__Input data__
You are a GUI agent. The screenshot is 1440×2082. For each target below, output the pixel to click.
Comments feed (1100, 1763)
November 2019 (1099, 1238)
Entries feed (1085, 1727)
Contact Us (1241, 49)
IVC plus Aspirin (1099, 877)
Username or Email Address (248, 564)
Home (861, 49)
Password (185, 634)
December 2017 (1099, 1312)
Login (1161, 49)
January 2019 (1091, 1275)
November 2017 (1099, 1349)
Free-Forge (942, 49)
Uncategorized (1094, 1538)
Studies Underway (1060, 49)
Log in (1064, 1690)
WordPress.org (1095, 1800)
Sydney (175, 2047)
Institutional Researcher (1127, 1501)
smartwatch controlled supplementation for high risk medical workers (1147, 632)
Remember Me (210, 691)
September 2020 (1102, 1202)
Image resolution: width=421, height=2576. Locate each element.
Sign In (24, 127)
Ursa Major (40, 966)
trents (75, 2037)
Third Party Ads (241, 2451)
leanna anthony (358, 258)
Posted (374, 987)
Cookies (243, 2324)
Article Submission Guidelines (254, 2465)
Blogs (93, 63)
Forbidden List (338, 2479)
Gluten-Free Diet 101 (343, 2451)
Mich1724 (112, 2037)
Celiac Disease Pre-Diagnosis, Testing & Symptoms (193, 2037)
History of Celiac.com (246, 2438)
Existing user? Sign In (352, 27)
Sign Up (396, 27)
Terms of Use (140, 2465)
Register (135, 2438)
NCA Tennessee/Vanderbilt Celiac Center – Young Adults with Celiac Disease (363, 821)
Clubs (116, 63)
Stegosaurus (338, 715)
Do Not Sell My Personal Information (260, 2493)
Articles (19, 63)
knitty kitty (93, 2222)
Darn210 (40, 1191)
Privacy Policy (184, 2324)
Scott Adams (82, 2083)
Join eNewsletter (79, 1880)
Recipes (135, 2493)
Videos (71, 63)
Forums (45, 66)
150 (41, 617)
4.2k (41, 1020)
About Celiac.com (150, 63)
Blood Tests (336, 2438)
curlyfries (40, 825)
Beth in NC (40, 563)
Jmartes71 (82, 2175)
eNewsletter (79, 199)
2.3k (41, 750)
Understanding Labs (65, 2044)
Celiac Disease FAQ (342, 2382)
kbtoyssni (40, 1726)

__Aim__
Copy everything from the line containing "Blood Tests (336, 2438)" down to the end of the data, keeping every line's text and shifting each coordinate in the answers by 81.

__Finished task__
Blood Tests (417, 2519)
curlyfries (121, 906)
Beth in NC (121, 644)
Jmartes71 (163, 2256)
eNewsletter (160, 280)
2.3k (122, 831)
Understanding Labs (146, 2125)
Celiac Disease FAQ (423, 2463)
kbtoyssni (121, 1807)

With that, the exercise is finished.